I risultati delle elezioni in Polonia continuano a rimanere in primo piano sui siti della stampa internazionale. Il quotidiano francese “Le Monde”, commentando la vittoria nelle elezioni politiche polacche di Diritto e giustizia (PiS) di Jarosław Kaczyński, cita l’osservazione del vice primo ministro Jarosław Gowin secondo cui “più della metà della popolazione non ha votato il PiS nonostante un’eccellente congiuntura economica” e aggiunge che in Polonia l’opposizione sembra “alzare la testa, determinata a giocare la prossima partita”. “The Times” sottolinea che nelle elezioni di domenica scorsa il PiS ha superato gli avversari “con un margine più significativo dalla caduta del blocco sovietico trent’anni fa”. Il più prestigioso settimanale d’opinione della sinistra polacca “Polityka” sottolinea che il partito di governo, pur stravincendo, non ha tuttavia ricevuto il mandato per governare l’intero Paese e osserva che “la quasi parità tra la maggioranza e l’opposizione indichi che la Polonia è divisa ma non unanime nell’appoggio al PiS”. “Le divisioni nella sfera pubblica in Polonia sono molto profonde”, osserva sul settimanale cattolico “Tygodnik Powszechny” Marcin Napiórkowski che consiglia di cercare delle soluzioni ai problemi da risolvere non tanto “nel nome di una concordia nazionale” bensì votando dei politici “capaci di promuovere una gestione responsabile dei conflitti presenti nel Paese”.

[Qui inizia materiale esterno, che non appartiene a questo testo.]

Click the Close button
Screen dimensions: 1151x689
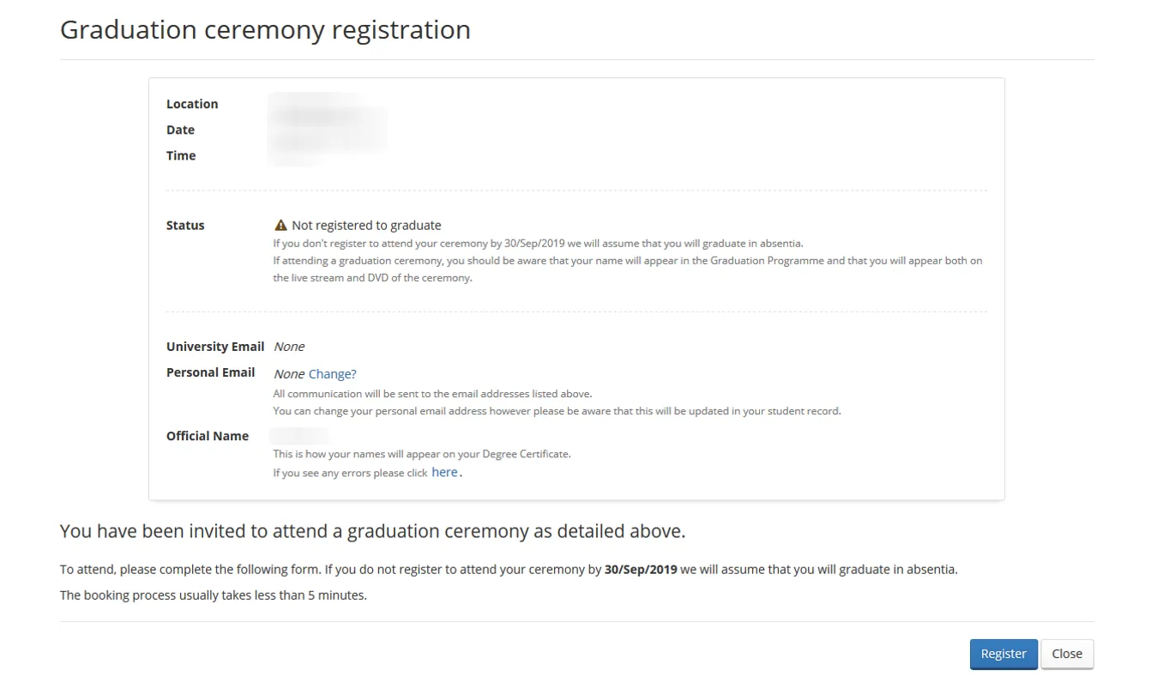(x=1067, y=653)
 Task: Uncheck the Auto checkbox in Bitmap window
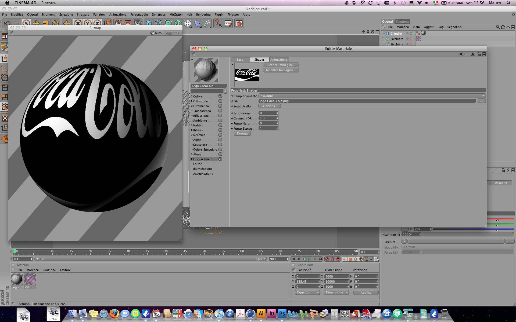tap(152, 33)
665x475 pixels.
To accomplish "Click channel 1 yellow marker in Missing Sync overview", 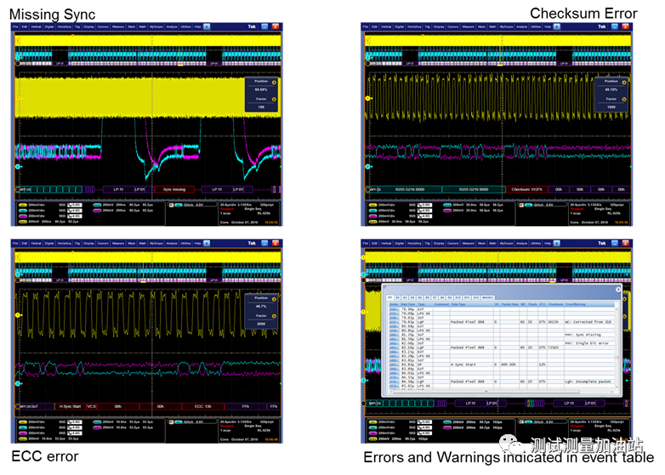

Don Adam Boniecki (già direttore dell’edizione polacca dell’Osservatore Romano), direttore emerito di “Tygodnik Powszechny”, nell’editoriale odierno sottolinea che “a una settimana dalle elezioni oltre l’8% degli aventi diritto non sapesse a chi dare il proprio voto” e che le indicazioni dei vescovi polacchi relative alle qualità dei candidati “potevano suscitare dubbi e perplessità”. Boniecki osserva che non poche volte nella storia “la lotta politica ha portato alla strumentalizzazione della fede e della Chiesa”. I risultati delle elezioni, rimarca Boniecki, testimoniano che “molti credenti in Polonia vorrebbero che la violazione dei principi cattolici sia punita poiché preferiscono uno Stato che difende i principi morali non negoziabili rispetto a quello che promuove pluralità delle culture, tolleranza e diritti umani”. Boniecki però avverte che così “la Chiesa diventerà un bastione di difesa e non un ospedale da campo”.